Count the lines of the items below that contain the string "Switch". Case counts. Give only the number.

↓

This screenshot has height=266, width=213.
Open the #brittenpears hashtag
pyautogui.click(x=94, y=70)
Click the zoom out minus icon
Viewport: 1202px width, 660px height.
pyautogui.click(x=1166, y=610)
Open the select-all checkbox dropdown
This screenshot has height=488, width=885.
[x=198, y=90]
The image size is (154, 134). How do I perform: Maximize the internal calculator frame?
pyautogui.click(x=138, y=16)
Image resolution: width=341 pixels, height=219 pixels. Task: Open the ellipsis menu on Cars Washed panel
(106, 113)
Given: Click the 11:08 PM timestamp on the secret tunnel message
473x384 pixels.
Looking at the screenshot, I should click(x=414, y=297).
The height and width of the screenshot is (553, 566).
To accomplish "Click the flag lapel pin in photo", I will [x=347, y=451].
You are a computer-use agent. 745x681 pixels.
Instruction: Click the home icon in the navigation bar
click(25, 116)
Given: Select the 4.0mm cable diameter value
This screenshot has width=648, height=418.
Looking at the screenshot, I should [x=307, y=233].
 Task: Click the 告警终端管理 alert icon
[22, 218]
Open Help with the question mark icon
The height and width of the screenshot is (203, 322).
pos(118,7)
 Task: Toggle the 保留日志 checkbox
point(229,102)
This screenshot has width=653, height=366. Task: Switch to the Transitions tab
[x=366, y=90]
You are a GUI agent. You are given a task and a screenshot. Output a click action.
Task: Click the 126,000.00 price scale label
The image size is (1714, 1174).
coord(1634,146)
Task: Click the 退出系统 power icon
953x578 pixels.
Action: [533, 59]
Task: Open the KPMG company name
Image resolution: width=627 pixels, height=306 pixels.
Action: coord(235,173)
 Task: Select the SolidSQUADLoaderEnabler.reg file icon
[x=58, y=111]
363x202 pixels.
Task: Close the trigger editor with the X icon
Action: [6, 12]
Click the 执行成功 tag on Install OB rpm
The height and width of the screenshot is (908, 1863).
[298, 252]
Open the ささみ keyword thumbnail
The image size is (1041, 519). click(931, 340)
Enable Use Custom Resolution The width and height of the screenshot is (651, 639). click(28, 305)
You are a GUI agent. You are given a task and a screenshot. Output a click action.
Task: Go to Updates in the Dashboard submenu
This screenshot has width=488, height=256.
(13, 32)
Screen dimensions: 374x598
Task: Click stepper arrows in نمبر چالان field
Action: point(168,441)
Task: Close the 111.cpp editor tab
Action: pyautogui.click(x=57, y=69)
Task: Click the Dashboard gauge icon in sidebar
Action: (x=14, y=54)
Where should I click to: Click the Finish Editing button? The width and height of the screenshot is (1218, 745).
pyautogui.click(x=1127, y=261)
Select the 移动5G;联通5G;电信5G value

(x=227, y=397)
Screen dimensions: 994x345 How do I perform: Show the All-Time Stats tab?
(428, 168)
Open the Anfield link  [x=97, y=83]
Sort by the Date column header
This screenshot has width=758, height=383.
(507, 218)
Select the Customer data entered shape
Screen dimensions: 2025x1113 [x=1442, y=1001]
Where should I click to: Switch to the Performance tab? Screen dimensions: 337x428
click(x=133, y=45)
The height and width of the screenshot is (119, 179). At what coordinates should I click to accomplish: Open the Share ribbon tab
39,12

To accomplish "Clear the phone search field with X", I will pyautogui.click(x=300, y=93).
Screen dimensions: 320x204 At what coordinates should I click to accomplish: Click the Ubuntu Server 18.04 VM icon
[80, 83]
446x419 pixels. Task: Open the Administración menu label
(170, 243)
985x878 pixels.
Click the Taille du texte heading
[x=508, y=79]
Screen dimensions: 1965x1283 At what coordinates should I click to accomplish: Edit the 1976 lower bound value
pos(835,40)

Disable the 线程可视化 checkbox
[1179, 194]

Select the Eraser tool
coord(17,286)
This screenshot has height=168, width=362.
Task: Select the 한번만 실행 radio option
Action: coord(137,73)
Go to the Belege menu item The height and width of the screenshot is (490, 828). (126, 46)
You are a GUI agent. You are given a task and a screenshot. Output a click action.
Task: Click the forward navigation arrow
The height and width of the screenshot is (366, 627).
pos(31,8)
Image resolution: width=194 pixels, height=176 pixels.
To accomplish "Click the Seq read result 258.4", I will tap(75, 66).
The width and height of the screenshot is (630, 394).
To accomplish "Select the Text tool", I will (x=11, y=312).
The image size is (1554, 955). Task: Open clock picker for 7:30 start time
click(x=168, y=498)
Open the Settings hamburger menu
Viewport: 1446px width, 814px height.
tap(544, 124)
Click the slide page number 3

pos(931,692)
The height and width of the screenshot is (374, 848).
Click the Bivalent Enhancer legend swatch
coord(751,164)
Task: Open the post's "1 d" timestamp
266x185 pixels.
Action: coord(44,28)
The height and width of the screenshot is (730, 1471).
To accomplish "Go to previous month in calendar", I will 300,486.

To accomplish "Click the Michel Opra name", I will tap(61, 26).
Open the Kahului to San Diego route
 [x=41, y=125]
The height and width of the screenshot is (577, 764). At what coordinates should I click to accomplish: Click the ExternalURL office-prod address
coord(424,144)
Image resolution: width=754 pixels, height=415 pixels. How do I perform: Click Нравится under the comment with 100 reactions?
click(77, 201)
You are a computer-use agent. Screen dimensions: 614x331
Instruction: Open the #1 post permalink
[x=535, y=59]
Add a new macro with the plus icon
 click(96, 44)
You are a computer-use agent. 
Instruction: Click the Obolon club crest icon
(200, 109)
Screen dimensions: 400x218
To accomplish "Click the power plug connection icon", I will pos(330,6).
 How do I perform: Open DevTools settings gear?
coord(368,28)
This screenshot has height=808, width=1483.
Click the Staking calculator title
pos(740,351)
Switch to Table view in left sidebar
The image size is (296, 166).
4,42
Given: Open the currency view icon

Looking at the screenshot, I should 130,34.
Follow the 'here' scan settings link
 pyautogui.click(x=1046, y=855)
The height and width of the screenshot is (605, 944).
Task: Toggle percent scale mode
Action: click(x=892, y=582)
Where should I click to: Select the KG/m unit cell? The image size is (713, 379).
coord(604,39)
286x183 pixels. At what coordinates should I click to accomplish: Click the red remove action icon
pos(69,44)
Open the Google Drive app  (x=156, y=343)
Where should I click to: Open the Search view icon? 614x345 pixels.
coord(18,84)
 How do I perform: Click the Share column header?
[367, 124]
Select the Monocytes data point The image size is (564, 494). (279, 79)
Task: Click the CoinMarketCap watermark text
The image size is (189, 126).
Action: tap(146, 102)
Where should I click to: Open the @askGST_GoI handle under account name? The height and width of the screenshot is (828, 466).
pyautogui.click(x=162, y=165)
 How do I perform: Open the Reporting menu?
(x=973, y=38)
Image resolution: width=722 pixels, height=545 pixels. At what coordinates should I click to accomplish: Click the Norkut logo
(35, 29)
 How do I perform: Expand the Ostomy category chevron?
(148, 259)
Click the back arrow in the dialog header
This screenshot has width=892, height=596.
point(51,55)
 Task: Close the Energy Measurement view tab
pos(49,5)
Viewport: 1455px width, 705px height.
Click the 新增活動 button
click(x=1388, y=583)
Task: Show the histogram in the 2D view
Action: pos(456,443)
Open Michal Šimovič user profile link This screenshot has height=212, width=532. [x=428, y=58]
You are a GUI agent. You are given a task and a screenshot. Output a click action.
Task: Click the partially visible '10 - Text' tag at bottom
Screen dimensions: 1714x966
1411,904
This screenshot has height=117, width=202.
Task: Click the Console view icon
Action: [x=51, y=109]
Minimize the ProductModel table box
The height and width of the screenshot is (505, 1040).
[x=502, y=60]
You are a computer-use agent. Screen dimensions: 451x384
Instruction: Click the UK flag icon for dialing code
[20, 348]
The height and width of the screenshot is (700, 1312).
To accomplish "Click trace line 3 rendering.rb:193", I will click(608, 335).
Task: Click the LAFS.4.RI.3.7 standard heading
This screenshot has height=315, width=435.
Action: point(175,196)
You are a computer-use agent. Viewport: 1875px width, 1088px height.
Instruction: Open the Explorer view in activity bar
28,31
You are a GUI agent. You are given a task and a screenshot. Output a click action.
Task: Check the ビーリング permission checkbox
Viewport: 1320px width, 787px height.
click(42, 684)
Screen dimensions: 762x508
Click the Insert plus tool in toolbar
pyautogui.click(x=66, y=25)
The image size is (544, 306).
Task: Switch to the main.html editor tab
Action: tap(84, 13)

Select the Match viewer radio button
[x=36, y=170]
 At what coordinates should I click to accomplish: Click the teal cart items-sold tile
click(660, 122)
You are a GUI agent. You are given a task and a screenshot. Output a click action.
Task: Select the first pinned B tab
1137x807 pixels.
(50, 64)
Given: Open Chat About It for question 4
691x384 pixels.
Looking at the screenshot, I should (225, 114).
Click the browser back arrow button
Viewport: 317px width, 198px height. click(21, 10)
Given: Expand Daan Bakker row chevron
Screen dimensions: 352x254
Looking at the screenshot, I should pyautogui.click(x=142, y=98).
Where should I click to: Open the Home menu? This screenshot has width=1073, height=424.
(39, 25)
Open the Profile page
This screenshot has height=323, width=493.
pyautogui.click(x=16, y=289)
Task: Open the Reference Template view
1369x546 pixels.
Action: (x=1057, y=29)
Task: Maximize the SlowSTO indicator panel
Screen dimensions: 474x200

↑

> The solution
4